"James, James, you are not to speak of anything that is past."

"Well, well," and he brushed away another tear and read on:

"After she had been here a few days, our folks told her about me, and how I used to run the streets, and how I got into the House of Industry, and how they got me from there, and what a good girl I had been—yes, they did—and then Mrs. Morgan, she began to talk to me so kindly; and then I told her everything about myself, and some about you, and she told me a great many things about herself. Oh, it would be such a story to put in a book. And then she grew as fond of me as I was of her. And every day when I had my work done, and every evening, I used to be up in her room, and she showed me all about her work, and I used to help her, and now she declares that I can make just as good a stock as she can, and almost as fast. She can make eight in a day; when I help her, odd times and evenings, she can make twelve. Last week she made, with what I did, seventy-two, and put them all in a box. How nice they do look! That is seventy-two York shillings—nine dollars! And she says when I come home to live, she will recommend me—I must have a good recommend to get work—when I can get just as much such work as I can do. Oh, but she is a good woman! I guess you would cry though as much as I have, to hear her story. I will tell it you some day. Mrs. Morgan is going down to-morrow. I wish I was. But I cannot. In two months my time is up; then you will see me. Now, good night. Say 'good by' to Tom for me. Kiss mother, father, and ever love your

"Maggie."

"Oh, James, something tells me that if she don't come before that, I never shall see her. But you will be happy with her. You will live a long life, I hope, for her to bless and comfort you in your old age. You are not so old and so broken down as I am."

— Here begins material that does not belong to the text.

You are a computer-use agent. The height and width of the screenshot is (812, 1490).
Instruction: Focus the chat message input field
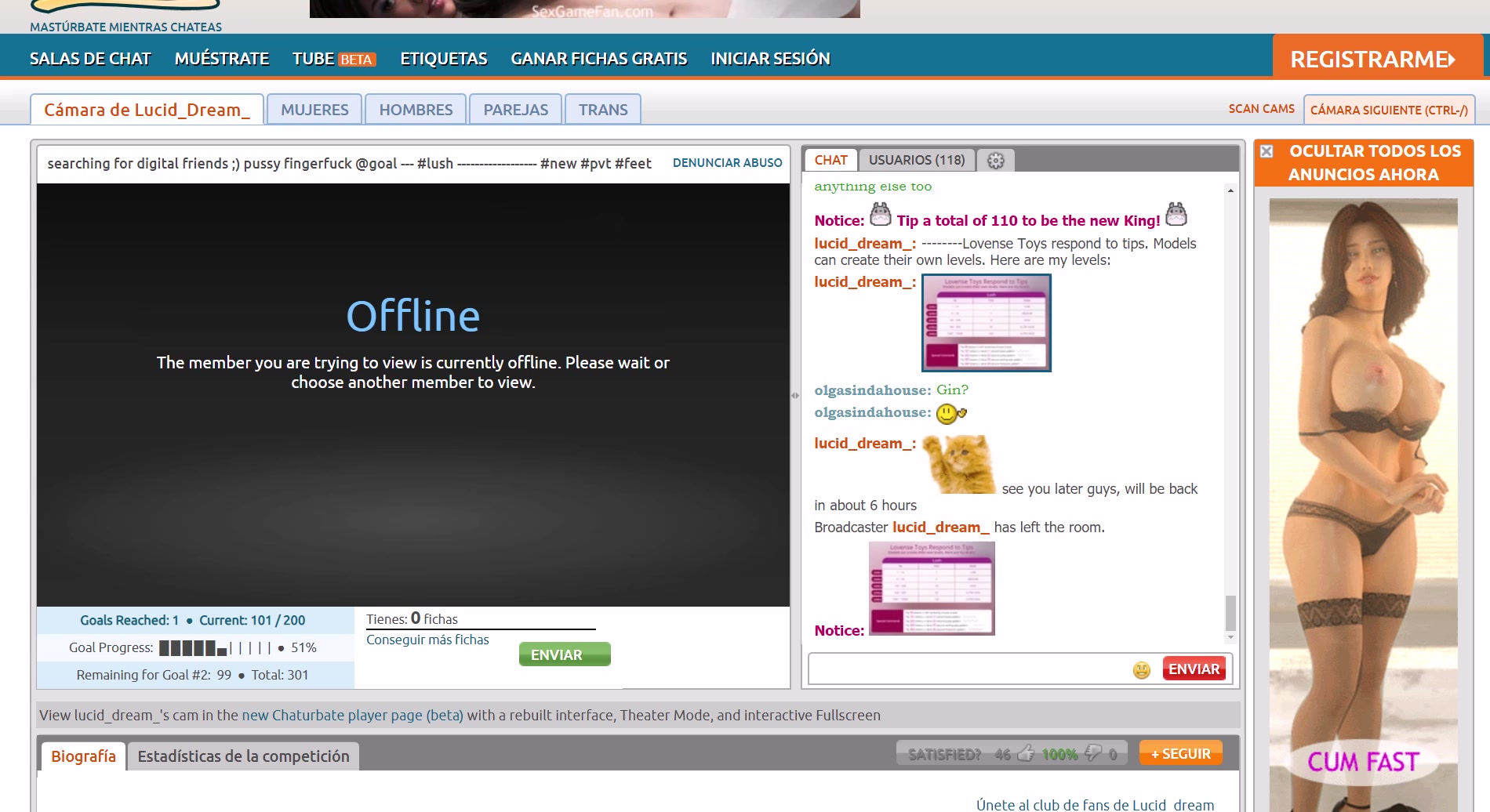[969, 669]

"All my fault, all my fault. If I had treated you as a rational man should treat a wife, you would not be so broken down now."

"You must not look back. Look ahead and aloft. Think what a treasure of a daughter you have got. How I should like to see her once more before I go to my rest, and give her my blessing; and oh! how I should like to see that blessed woman, that Mrs. Morgan. I want to bring her and Elsie together, and make peace on earth as there will be in heaven, where I hope to meet them both. They will soon follow. This life, at best, is short. Mine will be, I am sure."

"Don't have such gloomy forebodings, wife; it seems to me that you were never in better health."

"I know it, and never more happy."

This was on Thursday evening. On Saturday evening everybody was astonished to see Maggie come bounding in, with a step as light and quick as a playful lamb.

"Where's mother? Is she well? Has anything happened? Where is father? Is everything all right with him?" were the questions she asked, in such rapid succession that nobody could answer any one of them.